Research development for smallholder’s farmers in developing world

Position: Mechanization Specialist

Seeker: CYMMYT.

Location: Addis Ababa, Ethiopia.

The basic profile of the candidate:

● Education: Ph.D. in technical sciences, agricultural engineering, or mechanization

● Experience: At least five years of proven experience in the farm machinery industry, mechanization, and research.

● Skills: Proven managerial, technical skills and expertise in mechanization and its industry, including the ability to work beyond plot level on issues related to the enabling environment for large-scale adoption and understanding agricultural research for development in Africa.

Job description: CYMMYT is seeking a Mechanization Specialist willing to contribute jointly with FAO and African Union, the implementation of Sustainable Agriculture Mechanization in Africa (SAMA-framework), under the guidance from the supervisor of the position, support the stakeholders and funders to develop a short-, medium-, and long-term agricultural mechanization research agenda to pursue future investment funding plan

Support and promote to unlock further the research potential of mechanization across its own.

Develop and apply machine learning techniques and closed-loop control algorithms for additive manufacturing

Position: Postdoctoral position in Machine Learning Model Development for Metal Additive Manufacturing

Seeker: CSIRO.

Location: Melbourne, Australia.

The basic profile of the candidate:

● *Education:* A doctorate (or will shortly satisfy the requirements of a Ph.D.) in a relevant discipline area, such as Machine Learning, Data Science, Applied Mathematics, Computer Science

● *Experience:* To be eligible for this role, you must have no more than three years (or part-time equivalent) of postdoctoral research experience.

● *Skills:* Demonstrated hands-on experience in training machine learning models and an excellent understanding of the various types of machine learning models, strong programming skills, and a good knowledge of data structures relevant to ML.

Job description: CSIRO is seeking a Postdoctoral researcher willing to develop machine learning models and associated closed-loop control algorithms for controlling defect formation in the metal additive manufacturing process, write code using an open-source language that can be used in an R&D additive manufacturing machine to test the strategy developed, interact with additive manufacturing and machine learning process experts to fine-tune strategies.

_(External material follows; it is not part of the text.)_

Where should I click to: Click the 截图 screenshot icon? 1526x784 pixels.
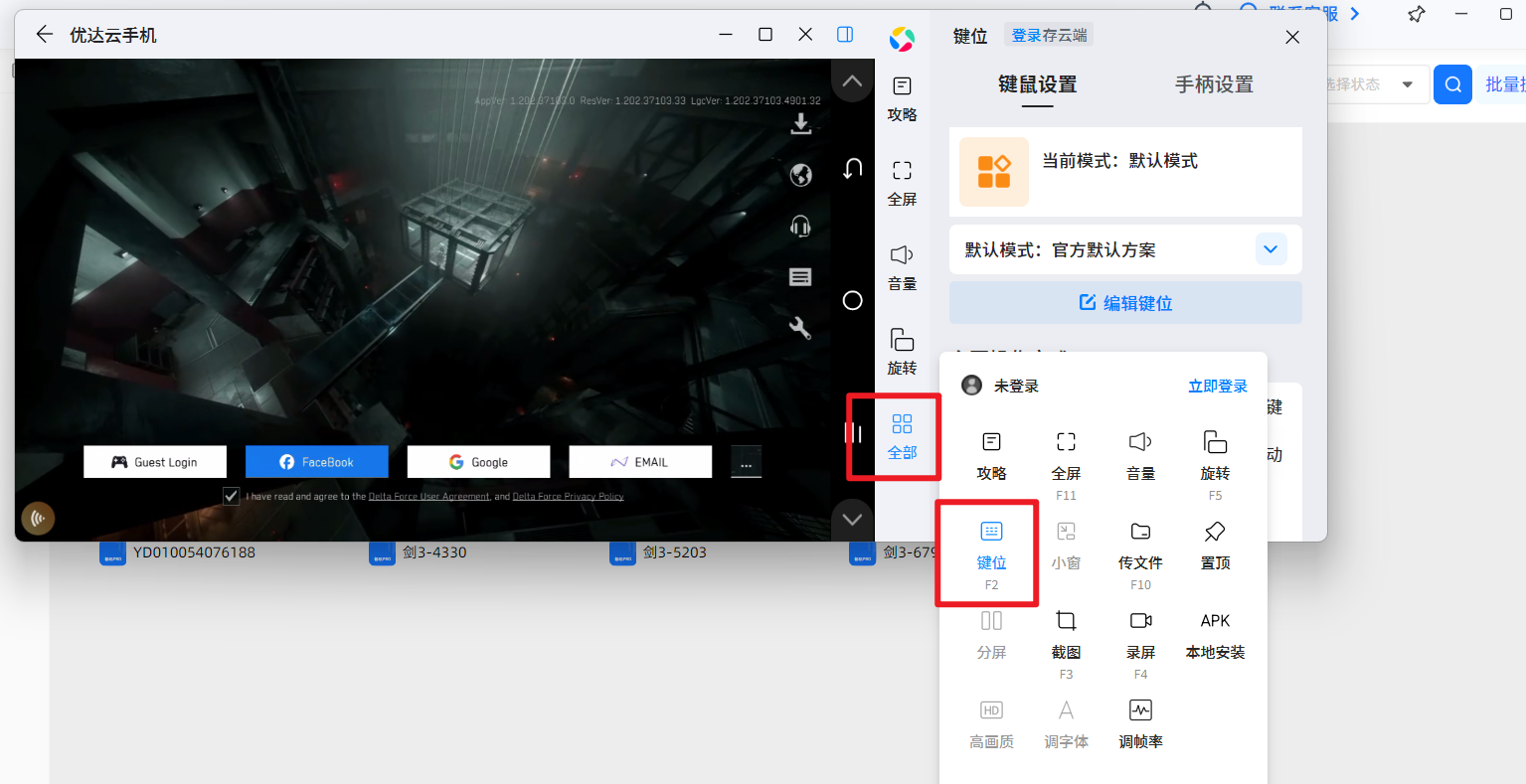1066,622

Networking & Knowledge Exchange

EUROCORR 2021. Virtual

European Federation of Corrosion will be sharing a five-day event providing high-level scientific presentations scheduled in many parallel sessions for four days. The schedule includes plenary and keynote lectures by internationally recognized experts, workshops, discussion forums, and exhibitions to introduce industrial stakeholders effectively.

Dates: FromMonday, September 20th to Friday, September 24th of 2021.

Corrosion – Recognition and prevention. Virtual

TUV Austria offers a day training course to provide you with the basics to understand the different corrosion forms and tools for preventing corrosion in practice. Including topics such as:

● Introduction to corrosion

● Corrosion mechanisms: recognition and prevention

● Uniform corrosion

● Pitting corrosion

● Galvanic corrosion

● Crevice corrosion

● Stress-corrosion cracking

● (Corrosion) Fatigue

● Corrosion under insulation (CUI)

Dates: Tuesday, September 14th of 2021.

Advances in Corrosion Protection by Organic Coatings. In-person

This event will be with speakers from a range of backgrounds but emphasizing the younger members of the corrosion community. The Institute’s premier award, the U.R. Evans will be presented to Professor Mary Ryan from Imperial College, London, followed by her award lecture.

Dates: FromSunday, September 05th to Thursday, September 09th of 2021.